I don't want to start another flaming war like last semester, but I
just don't get it. Why do people like Ehman for their service? A hard
drive company should concentrate on making a good drive. If too many
people have to use their "good service," as it seems from the anecdotal
evidence here on the net, then Ehman is failing somewhere else.

I, personally, would rather have a working, fast, quiet and reliable
drive that cost a little more than a drive that I have to send in for
service as often as I've seen Ehman drives require.

By the way, I'm using a Seagate myself right now, and I wish I had
gotten something else. Already sent it in once, and lost its services
for quite a while.
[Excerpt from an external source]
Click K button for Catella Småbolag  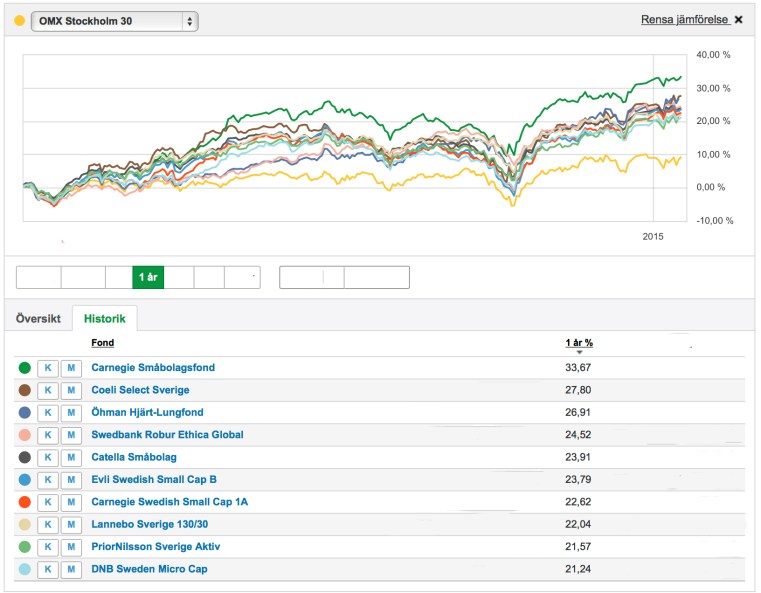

I buy a drive to use it, not to use UPS Shipping.

--- Alex
UUCP: {att,backbones}!ucbvax!qal.berkeley.edu!lauac
INTERNET: lauac%qal.berkeley.edu@ucbvax.berkeley.edu
FIDONET: Alex.Lau@bmug.fidonet.org (1:161/444)

allbery@NCoast.ORG (Brandon S. Allbery) (09/04/89)
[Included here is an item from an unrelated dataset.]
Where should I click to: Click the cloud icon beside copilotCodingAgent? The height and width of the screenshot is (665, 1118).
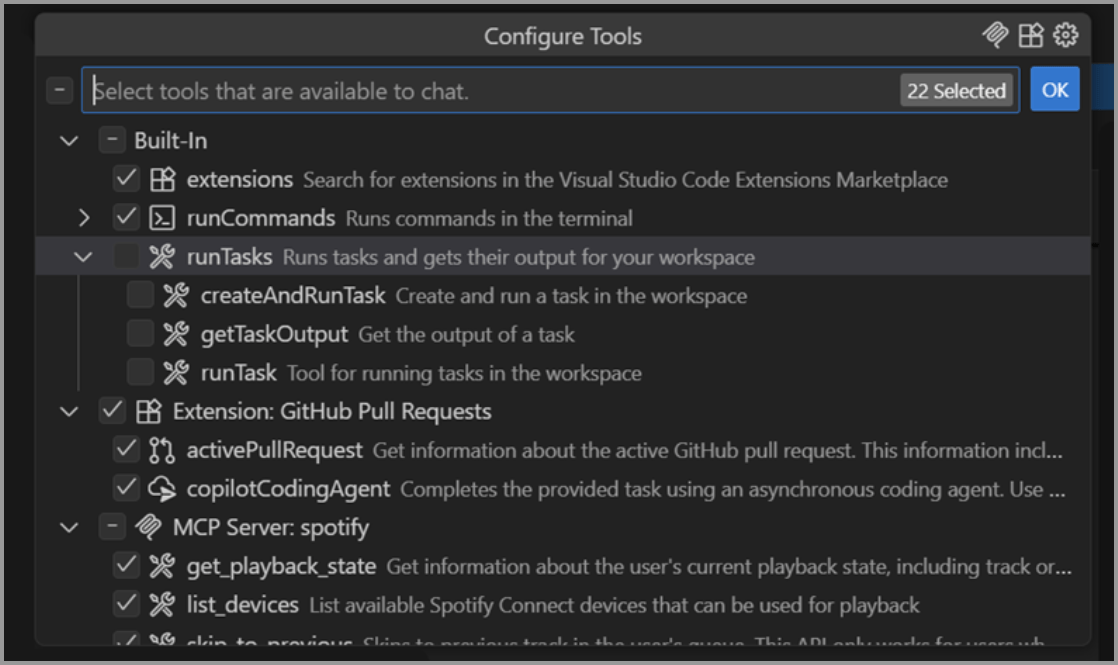click(x=162, y=489)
As quoted from <1989Aug29.163358.11058@agate.uucp> by lauac@mead.qal.berkeley.edu (Alexander Lau):
+---------------
| In article <13884@shamash.cdc.com> pwp@shamash.UUCP (Pete Poorman) writes:
| >The drive recently developed a problem where it would intermittently
| >refuse to power-up.  (No spin, no noise. No NUTHIN!) He sent it the Ehman, 
> (...)
| >Upon calling Ehman again, they offered to send another BRAND NEW drive in
| >exchange!
| 
| I fail to understand why, when someone lauds Ehman for "fixing their
| problem," they don't instead lambast Ehman for not giving them a
| working drive in the first place.
+---------------

Because some "intermittent" failures can be a real pain in the *ss to detect
under testing conditions.  Example:  a drive which fails only when it's been
sitting around for a week or so.  It is possible, if the drive is shipped to
the service center via UPS Blue or a faster service, for the service techs to
get the drive and put it through its paces *before* the non-failure period
expires.  However, if it sits around for awhile after being tested and then is
shipped via a slower service, it could arrive outside the failure period and
not work.

Another example: I work for a company which sells and services (non-Apple,
sorry... on the other hand, we aren't really in the same market) computers.
Recently, one of our clients brought in a system which was having intermittent
boot problems; but it never failed when we tested it.  It turned out to be a
glitch in the power supply, which was an auto-switching model (120V/240V).
Some voltage spikes would cause the supply to switch, temporarily interrupting
power and causing a crash.  Unfortunately, our power was too clean even
without a voltage regulator to cause this to happen during testing, so we had
no way to find it ourselves.

This kind of scenario is why a company like Ehman which will give out a
replacement when an intermittent failure shows up but can't be found in
(most) testing is better than one that won't.  Such things happen; companies
should have a policy which deals with them.

++Brandon
(disclaimer: I work in the software end of the business, so I may be off base)
-- 
Brandon S. Allbery, moderator of comp.sources.misc	     allbery@NCoast.ORG
uunet!hal.cwru.edu!ncoast!allbery		    ncoast!allbery@hal.cwru.edu
"Why do trans-atlantic transfers take so long?"